··· Data extracts ···
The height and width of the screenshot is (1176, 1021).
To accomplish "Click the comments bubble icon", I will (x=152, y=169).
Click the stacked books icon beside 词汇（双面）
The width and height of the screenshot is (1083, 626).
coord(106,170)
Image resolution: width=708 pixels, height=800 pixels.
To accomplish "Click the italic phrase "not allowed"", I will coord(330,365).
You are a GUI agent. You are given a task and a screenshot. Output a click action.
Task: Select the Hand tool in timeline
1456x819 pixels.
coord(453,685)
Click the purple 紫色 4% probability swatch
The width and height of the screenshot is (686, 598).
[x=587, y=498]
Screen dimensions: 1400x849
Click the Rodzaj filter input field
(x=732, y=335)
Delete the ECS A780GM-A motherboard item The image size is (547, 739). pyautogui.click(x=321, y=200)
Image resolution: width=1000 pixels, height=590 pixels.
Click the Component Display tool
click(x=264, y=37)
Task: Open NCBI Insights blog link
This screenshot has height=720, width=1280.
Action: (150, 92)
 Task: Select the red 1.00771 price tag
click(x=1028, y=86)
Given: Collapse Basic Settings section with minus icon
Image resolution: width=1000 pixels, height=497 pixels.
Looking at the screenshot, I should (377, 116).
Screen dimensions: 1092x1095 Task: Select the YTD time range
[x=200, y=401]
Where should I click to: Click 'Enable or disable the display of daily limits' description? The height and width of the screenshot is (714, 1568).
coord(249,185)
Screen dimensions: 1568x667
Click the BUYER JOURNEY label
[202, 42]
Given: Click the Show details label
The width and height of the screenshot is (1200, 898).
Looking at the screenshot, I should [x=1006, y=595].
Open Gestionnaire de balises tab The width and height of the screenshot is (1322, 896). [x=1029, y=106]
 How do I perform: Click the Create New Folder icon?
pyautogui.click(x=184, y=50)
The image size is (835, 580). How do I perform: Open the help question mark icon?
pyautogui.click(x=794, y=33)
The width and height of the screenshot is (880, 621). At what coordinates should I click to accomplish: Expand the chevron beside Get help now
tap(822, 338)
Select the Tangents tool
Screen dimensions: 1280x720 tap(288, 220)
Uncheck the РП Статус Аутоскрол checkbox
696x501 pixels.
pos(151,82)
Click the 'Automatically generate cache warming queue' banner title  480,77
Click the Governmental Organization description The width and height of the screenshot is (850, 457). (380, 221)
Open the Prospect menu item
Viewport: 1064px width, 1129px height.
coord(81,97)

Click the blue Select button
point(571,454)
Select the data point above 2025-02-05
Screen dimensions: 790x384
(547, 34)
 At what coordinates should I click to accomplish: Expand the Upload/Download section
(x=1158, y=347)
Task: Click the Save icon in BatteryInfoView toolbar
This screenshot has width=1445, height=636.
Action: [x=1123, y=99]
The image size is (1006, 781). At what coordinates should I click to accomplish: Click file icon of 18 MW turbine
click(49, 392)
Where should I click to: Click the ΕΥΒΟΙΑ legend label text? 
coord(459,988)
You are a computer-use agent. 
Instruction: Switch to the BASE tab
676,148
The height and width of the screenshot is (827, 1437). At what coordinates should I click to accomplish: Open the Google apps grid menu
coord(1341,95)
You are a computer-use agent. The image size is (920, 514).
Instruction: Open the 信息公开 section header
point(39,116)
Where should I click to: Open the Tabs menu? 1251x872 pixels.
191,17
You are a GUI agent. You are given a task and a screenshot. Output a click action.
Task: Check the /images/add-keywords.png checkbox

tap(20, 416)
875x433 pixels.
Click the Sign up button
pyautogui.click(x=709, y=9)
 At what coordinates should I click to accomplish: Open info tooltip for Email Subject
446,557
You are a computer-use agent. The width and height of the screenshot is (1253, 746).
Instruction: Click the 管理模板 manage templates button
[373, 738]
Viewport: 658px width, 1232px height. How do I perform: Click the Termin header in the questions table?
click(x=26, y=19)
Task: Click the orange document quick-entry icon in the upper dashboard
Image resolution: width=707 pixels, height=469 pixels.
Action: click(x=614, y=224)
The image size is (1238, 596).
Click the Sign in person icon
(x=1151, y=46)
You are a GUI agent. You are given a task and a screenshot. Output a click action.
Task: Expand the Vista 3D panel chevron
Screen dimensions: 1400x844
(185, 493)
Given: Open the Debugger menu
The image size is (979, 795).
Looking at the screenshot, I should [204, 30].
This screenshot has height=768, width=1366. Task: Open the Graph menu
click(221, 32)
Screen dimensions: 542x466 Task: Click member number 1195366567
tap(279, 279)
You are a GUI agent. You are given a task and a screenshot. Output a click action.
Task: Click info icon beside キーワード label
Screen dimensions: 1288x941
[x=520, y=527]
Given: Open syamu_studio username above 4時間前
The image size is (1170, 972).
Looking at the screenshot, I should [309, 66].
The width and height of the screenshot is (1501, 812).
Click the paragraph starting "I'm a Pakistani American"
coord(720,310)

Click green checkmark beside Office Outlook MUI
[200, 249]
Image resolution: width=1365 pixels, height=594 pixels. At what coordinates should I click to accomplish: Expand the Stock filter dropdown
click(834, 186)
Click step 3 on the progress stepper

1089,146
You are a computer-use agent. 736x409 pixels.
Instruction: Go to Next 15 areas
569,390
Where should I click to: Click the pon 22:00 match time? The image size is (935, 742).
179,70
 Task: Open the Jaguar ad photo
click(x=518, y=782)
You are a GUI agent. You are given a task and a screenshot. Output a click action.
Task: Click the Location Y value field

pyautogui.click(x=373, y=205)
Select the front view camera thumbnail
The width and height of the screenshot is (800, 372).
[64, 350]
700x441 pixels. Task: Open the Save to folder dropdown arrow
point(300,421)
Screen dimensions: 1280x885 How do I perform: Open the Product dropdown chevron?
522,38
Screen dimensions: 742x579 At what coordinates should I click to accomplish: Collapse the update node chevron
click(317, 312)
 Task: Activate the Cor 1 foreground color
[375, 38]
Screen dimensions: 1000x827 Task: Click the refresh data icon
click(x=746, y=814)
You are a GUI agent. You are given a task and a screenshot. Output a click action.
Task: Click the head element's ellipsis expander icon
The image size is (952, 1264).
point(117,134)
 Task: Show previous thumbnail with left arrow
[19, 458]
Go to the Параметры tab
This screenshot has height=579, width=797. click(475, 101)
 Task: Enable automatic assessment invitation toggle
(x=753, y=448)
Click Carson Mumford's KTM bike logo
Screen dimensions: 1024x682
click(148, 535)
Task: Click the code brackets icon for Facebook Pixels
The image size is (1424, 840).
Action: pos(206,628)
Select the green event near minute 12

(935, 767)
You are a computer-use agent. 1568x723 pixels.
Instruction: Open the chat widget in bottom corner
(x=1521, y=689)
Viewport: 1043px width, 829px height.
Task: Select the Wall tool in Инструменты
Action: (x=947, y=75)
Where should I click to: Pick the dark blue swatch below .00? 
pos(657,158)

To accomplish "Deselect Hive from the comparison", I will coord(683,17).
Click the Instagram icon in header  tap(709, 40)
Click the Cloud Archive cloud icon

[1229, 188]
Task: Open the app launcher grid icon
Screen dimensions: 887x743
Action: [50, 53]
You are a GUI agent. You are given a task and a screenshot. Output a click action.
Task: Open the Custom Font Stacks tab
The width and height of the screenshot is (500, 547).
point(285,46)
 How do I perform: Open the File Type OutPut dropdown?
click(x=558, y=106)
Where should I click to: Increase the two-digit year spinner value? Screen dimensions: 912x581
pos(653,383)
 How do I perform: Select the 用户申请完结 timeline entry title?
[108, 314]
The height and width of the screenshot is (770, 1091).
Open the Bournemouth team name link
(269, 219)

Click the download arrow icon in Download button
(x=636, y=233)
···
> [Your instructions]: Everything in the records above should be written out again exactly.

> [Response for this exercise]:
The height and width of the screenshot is (1176, 1021).
To accomplish "Click the comments bubble icon", I will (x=152, y=169).
Click the stacked books icon beside 词汇（双面）
The width and height of the screenshot is (1083, 626).
coord(106,170)
Image resolution: width=708 pixels, height=800 pixels.
To accomplish "Click the italic phrase "not allowed"", I will coord(330,365).
You are a GUI agent. You are given a task and a screenshot. Output a click action.
Task: Select the Hand tool in timeline
1456x819 pixels.
coord(453,685)
Click the purple 紫色 4% probability swatch
The width and height of the screenshot is (686, 598).
[x=587, y=498]
Screen dimensions: 1400x849
Click the Rodzaj filter input field
(x=732, y=335)
Delete the ECS A780GM-A motherboard item The image size is (547, 739). pyautogui.click(x=321, y=200)
Image resolution: width=1000 pixels, height=590 pixels.
Click the Component Display tool
click(x=264, y=37)
Task: Open NCBI Insights blog link
This screenshot has height=720, width=1280.
Action: (150, 92)
 Task: Select the red 1.00771 price tag
click(x=1028, y=86)
Given: Collapse Basic Settings section with minus icon
Image resolution: width=1000 pixels, height=497 pixels.
Looking at the screenshot, I should (377, 116).
Screen dimensions: 1092x1095 Task: Select the YTD time range
[x=200, y=401]
Where should I click to: Click 'Enable or disable the display of daily limits' description? The height and width of the screenshot is (714, 1568).
coord(249,185)
Screen dimensions: 1568x667
Click the BUYER JOURNEY label
[202, 42]
Given: Click the Show details label
The width and height of the screenshot is (1200, 898).
Looking at the screenshot, I should [x=1006, y=595].
Open Gestionnaire de balises tab The width and height of the screenshot is (1322, 896). [x=1029, y=106]
 How do I perform: Click the Create New Folder icon?
pyautogui.click(x=184, y=50)
The image size is (835, 580). How do I perform: Open the help question mark icon?
pyautogui.click(x=794, y=33)
The width and height of the screenshot is (880, 621). At what coordinates should I click to accomplish: Expand the chevron beside Get help now
tap(822, 338)
Select the Tangents tool
Screen dimensions: 1280x720 tap(288, 220)
Uncheck the РП Статус Аутоскрол checkbox
696x501 pixels.
pos(151,82)
Click the 'Automatically generate cache warming queue' banner title  480,77
Click the Governmental Organization description The width and height of the screenshot is (850, 457). (380, 221)
Open the Prospect menu item
Viewport: 1064px width, 1129px height.
coord(81,97)

Click the blue Select button
point(571,454)
Select the data point above 2025-02-05
Screen dimensions: 790x384
(547, 34)
 At what coordinates should I click to accomplish: Expand the Upload/Download section
(x=1158, y=347)
Task: Click the Save icon in BatteryInfoView toolbar
This screenshot has width=1445, height=636.
Action: [x=1123, y=99]
The image size is (1006, 781). At what coordinates should I click to accomplish: Click file icon of 18 MW turbine
click(49, 392)
Where should I click to: Click the ΕΥΒΟΙΑ legend label text? 
coord(459,988)
You are a computer-use agent. 
Instruction: Switch to the BASE tab
676,148
The height and width of the screenshot is (827, 1437). At what coordinates should I click to accomplish: Open the Google apps grid menu
coord(1341,95)
You are a computer-use agent. The image size is (920, 514).
Instruction: Open the 信息公开 section header
point(39,116)
Where should I click to: Open the Tabs menu? 1251x872 pixels.
191,17
You are a GUI agent. You are given a task and a screenshot. Output a click action.
Task: Check the /images/add-keywords.png checkbox

tap(20, 416)
875x433 pixels.
Click the Sign up button
pyautogui.click(x=709, y=9)
 At what coordinates should I click to accomplish: Open info tooltip for Email Subject
446,557
You are a computer-use agent. The width and height of the screenshot is (1253, 746).
Instruction: Click the 管理模板 manage templates button
[373, 738]
Viewport: 658px width, 1232px height. How do I perform: Click the Termin header in the questions table?
click(x=26, y=19)
Task: Click the orange document quick-entry icon in the upper dashboard
Image resolution: width=707 pixels, height=469 pixels.
Action: click(x=614, y=224)
The image size is (1238, 596).
Click the Sign in person icon
(x=1151, y=46)
You are a GUI agent. You are given a task and a screenshot. Output a click action.
Task: Expand the Vista 3D panel chevron
Screen dimensions: 1400x844
(185, 493)
Given: Open the Debugger menu
The image size is (979, 795).
Looking at the screenshot, I should [204, 30].
This screenshot has height=768, width=1366. Task: Open the Graph menu
click(221, 32)
Screen dimensions: 542x466 Task: Click member number 1195366567
tap(279, 279)
You are a GUI agent. You are given a task and a screenshot. Output a click action.
Task: Click info icon beside キーワード label
Screen dimensions: 1288x941
[x=520, y=527]
Given: Open syamu_studio username above 4時間前
The image size is (1170, 972).
Looking at the screenshot, I should [309, 66].
The width and height of the screenshot is (1501, 812).
Click the paragraph starting "I'm a Pakistani American"
coord(720,310)

Click green checkmark beside Office Outlook MUI
[200, 249]
Image resolution: width=1365 pixels, height=594 pixels. At what coordinates should I click to accomplish: Expand the Stock filter dropdown
click(834, 186)
Click step 3 on the progress stepper

1089,146
You are a computer-use agent. 736x409 pixels.
Instruction: Go to Next 15 areas
569,390
Where should I click to: Click the pon 22:00 match time? The image size is (935, 742).
179,70
 Task: Open the Jaguar ad photo
click(x=518, y=782)
You are a GUI agent. You are given a task and a screenshot. Output a click action.
Task: Click the Location Y value field

pyautogui.click(x=373, y=205)
Select the front view camera thumbnail
The width and height of the screenshot is (800, 372).
[64, 350]
700x441 pixels. Task: Open the Save to folder dropdown arrow
point(300,421)
Screen dimensions: 1280x885 How do I perform: Open the Product dropdown chevron?
522,38
Screen dimensions: 742x579 At what coordinates should I click to accomplish: Collapse the update node chevron
click(317, 312)
 Task: Activate the Cor 1 foreground color
[375, 38]
Screen dimensions: 1000x827 Task: Click the refresh data icon
click(x=746, y=814)
You are a GUI agent. You are given a task and a screenshot. Output a click action.
Task: Click the head element's ellipsis expander icon
The image size is (952, 1264).
point(117,134)
 Task: Show previous thumbnail with left arrow
[19, 458]
Go to the Параметры tab
This screenshot has height=579, width=797. click(475, 101)
 Task: Enable automatic assessment invitation toggle
(x=753, y=448)
Click Carson Mumford's KTM bike logo
Screen dimensions: 1024x682
click(148, 535)
Task: Click the code brackets icon for Facebook Pixels
The image size is (1424, 840).
Action: pos(206,628)
Select the green event near minute 12

(935, 767)
You are a computer-use agent. 1568x723 pixels.
Instruction: Open the chat widget in bottom corner
(x=1521, y=689)
Viewport: 1043px width, 829px height.
Task: Select the Wall tool in Инструменты
Action: (x=947, y=75)
Where should I click to: Pick the dark blue swatch below .00? 
pos(657,158)

To accomplish "Deselect Hive from the comparison", I will coord(683,17).
Click the Instagram icon in header  tap(709, 40)
Click the Cloud Archive cloud icon

[1229, 188]
Task: Open the app launcher grid icon
Screen dimensions: 887x743
Action: [50, 53]
You are a GUI agent. You are given a task and a screenshot. Output a click action.
Task: Open the Custom Font Stacks tab
The width and height of the screenshot is (500, 547).
point(285,46)
 How do I perform: Open the File Type OutPut dropdown?
click(x=558, y=106)
Where should I click to: Increase the two-digit year spinner value? Screen dimensions: 912x581
pos(653,383)
 How do I perform: Select the 用户申请完结 timeline entry title?
[108, 314]
The height and width of the screenshot is (770, 1091).
Open the Bournemouth team name link
(269, 219)

Click the download arrow icon in Download button
(x=636, y=233)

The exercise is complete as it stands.